=== Document extract ===
=====
Councillors from Hartlepool, Stockton and Durham met at the Civic Centre, in Hartlepool, to discuss the controversial plans to move all remaining critical care to the University Hospital of North Tees, in Stockton.

The plans, which will cost £2.3m and affect 10,000 patients, are out to consultation but concerned councillors and residents grilled officials from the North Tees and Hartlepool NHS Foundation Trust and NHS Hartlepool and Stockton-on-Tees Clinical Commissioning Group (CCG) over transport concerns and the impact on staff and patients.

Health chiefs say the changes need to happen because of “significant” concerns and stress while the current service is safe, it is not sustainable to meet rising standards.

But Labour councillor Stephen Akers-Belcher said: “People are really angry about these proposals and you seem to be ignoring the people of Hartlepool.”

Durham County councillor Robin Todd asked if the plans were reversible if the planned £300m Wynyard hospital does not come off to which Dr Boleslaw Posmyk, chairman of Hartlepool and Stockton-on-Tees CCG, said: “That would not change the current clinical situation.”

It was confirmed the move would be “irreversible” but if the plans didn’t go-ahead there would be increased transfers of critically ill patients between hospitals.

Regarding transport concerns, Julie Gillon, Trust deputy chief executive, said two 17-seater mini-buses have been ordered, to operate 8am to 8pm seven days a week for public and staff, and 14 volunteers drivers are signed up, while they pledged to continue working on other transport plans.

Independent councillor Keith Fisher said: “I recognise this is a consultation and you hear what we have to say but my concerns is you are going to do it anyway.”

The plans would see all emergency admissions go to North Tees, four emergency medical wards close at Hartlepool with a total of 135 beds removed and the jobs of around 200 people affected.

Also, the critical care unit, which includes two intensive care beds and two high-dependency beds, relocated – to add to North Tees’s 12-bed critical care unit.

Hartlepool hospital would become a centre for day case and low risk operations with an increase in medical rehabilitation beds. It follows a review by the National Clinical Advisory Team (NCAT) after concerns from staff.

Dr Posmyk told the health scrutiny joint committee: “This is troubling a lot of people but we can’t ignore the significant clinical facts.”

The councils will now formulate their own responses.
=====
Stored items

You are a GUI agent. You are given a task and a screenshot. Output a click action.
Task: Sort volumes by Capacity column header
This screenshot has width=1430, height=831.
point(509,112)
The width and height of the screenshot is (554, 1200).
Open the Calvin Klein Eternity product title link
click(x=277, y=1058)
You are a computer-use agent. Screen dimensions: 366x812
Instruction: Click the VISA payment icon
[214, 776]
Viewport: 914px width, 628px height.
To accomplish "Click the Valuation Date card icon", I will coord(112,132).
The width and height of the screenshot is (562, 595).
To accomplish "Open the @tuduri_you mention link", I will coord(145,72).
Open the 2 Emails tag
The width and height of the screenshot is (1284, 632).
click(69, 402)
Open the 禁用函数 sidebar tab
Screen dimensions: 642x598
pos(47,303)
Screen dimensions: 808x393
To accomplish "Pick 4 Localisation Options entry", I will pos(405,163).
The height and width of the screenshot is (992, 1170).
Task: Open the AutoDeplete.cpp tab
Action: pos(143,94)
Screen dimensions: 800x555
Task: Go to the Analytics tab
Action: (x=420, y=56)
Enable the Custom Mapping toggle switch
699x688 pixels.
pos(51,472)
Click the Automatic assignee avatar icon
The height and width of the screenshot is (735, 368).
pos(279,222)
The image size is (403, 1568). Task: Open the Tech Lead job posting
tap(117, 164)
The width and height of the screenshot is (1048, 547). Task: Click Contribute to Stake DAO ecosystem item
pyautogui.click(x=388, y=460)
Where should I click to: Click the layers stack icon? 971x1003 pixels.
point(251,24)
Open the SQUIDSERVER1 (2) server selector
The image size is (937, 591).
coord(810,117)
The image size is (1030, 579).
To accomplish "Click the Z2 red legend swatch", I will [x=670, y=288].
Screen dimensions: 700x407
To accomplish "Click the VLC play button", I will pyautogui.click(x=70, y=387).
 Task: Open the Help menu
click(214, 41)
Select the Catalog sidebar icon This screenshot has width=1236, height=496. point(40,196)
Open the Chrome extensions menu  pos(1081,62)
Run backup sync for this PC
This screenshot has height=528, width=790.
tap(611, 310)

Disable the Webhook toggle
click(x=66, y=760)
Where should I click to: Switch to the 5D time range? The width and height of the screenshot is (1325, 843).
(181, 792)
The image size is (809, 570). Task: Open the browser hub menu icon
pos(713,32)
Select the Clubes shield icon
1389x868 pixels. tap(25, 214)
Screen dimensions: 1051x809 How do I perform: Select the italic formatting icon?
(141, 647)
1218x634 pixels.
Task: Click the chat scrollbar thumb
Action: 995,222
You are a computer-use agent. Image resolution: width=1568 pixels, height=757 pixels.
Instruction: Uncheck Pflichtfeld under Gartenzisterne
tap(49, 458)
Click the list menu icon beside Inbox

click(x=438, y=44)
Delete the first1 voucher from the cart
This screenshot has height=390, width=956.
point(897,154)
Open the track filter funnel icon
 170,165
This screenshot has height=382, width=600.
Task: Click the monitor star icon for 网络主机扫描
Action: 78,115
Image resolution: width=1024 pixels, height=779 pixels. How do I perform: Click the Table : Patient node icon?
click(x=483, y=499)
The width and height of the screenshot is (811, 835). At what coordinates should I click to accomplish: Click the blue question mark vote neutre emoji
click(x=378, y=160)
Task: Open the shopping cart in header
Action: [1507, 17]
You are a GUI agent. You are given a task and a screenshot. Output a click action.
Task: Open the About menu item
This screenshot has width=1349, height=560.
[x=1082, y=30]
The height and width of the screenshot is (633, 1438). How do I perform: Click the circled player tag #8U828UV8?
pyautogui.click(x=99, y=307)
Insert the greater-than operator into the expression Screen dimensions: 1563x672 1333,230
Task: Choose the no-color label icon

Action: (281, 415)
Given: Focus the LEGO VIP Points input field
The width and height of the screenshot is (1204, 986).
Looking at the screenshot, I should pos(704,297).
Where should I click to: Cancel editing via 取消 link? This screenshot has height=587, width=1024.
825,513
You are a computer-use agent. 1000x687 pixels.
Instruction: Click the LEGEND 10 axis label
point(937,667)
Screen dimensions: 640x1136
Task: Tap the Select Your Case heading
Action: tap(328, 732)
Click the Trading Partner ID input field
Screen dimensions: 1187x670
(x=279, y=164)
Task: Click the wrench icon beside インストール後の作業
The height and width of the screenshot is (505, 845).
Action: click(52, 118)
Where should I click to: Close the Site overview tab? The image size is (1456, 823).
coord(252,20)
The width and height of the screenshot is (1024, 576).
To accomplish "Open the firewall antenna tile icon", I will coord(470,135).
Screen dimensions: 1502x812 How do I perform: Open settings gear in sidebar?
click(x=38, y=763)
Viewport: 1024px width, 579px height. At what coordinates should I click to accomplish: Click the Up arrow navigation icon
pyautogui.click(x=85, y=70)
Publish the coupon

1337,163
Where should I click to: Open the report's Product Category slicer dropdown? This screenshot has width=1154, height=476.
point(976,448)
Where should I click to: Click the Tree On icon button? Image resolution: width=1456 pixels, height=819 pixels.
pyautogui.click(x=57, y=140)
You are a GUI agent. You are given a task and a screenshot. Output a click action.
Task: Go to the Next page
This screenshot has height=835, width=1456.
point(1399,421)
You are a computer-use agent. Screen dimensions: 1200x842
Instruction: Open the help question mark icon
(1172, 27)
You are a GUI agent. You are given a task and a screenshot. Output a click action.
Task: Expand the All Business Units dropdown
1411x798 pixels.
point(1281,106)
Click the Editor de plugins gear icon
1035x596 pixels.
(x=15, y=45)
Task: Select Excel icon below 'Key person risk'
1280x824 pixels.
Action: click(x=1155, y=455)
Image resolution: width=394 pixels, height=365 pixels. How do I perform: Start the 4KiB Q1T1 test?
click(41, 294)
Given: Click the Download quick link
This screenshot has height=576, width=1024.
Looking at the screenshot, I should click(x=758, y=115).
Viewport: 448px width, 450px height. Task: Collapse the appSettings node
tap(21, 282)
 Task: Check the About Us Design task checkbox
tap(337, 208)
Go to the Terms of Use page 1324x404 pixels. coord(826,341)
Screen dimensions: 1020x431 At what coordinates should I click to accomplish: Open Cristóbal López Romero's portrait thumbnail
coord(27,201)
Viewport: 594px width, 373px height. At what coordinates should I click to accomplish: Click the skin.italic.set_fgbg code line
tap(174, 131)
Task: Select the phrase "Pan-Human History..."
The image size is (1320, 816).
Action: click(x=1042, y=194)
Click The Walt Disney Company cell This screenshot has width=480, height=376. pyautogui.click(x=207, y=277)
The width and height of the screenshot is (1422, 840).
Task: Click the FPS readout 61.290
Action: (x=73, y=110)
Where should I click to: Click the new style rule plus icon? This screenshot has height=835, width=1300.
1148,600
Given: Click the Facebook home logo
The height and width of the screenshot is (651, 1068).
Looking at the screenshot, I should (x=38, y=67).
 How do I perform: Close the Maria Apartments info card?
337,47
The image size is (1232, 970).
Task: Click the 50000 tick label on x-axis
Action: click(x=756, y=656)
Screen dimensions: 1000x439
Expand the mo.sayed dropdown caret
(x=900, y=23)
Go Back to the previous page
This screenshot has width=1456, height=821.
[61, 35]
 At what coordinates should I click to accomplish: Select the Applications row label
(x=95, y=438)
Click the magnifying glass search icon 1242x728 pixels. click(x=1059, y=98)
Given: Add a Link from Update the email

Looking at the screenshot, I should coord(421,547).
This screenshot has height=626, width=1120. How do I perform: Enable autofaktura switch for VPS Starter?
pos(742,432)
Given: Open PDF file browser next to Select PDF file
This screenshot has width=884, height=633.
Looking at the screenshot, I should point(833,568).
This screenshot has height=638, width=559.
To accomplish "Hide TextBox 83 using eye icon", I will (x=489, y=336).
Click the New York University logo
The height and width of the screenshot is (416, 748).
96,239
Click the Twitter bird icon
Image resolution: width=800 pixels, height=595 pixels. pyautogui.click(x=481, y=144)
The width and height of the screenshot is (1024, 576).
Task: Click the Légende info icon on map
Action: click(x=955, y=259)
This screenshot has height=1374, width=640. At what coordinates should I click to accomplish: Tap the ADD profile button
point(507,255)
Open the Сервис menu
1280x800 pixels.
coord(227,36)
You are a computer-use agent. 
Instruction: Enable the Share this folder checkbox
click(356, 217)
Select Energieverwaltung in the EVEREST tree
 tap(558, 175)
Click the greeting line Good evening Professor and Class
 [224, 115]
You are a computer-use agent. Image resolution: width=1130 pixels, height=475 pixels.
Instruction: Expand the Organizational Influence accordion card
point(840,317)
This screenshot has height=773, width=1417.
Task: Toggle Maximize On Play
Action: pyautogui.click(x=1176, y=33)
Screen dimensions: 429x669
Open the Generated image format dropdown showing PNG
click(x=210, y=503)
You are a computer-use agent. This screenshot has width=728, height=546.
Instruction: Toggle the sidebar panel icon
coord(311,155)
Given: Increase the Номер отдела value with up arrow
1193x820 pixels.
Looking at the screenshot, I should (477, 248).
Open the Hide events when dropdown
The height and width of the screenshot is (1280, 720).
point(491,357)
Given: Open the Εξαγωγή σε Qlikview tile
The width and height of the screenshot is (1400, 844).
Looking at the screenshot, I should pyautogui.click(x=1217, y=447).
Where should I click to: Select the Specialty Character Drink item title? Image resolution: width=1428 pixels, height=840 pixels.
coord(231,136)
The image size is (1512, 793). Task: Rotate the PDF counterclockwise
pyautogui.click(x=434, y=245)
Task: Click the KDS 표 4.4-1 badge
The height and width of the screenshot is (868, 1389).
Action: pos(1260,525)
=====
=== Tasks to complete ===
A) For each statement below, say yes or no as to whether it agrees with the article on the critical care plans, and quote the exact words from it that decide the answer.
(i) The plans will cost £2.3m.
(ii) Three mini-buses have been ordered for public and staff.
(iii) It was confirmed that the move could be reversed.
B) Using the article on the critical care plans, answer these questions:
(i) How many volunteer drivers are signed up?
(ii) How many beds in total would be removed when the four wards at Hartlepool close?
(iii) How many beds does the critical care unit at North Tees have?
C) Return everything in the article on the critical care plans from "Dr Posmyk told" down to "their own responses.".
These records were taken from a different source.

=== Results ===
A)
(i) Yes: "The plans, which will cost £2.3m and affect 10,000 patients"
(ii) No: "two 17-seater mini-buses have been ordered"
(iii) No: "It was confirmed the move would be “irreversible”"

B)
(i) 14
(ii) 135
(iii) 12

C)
Dr Posmyk told the health scrutiny joint committee: “This is troubling a lot of people but we can’t ignore the significant clinical facts.”

The councils will now formulate their own responses.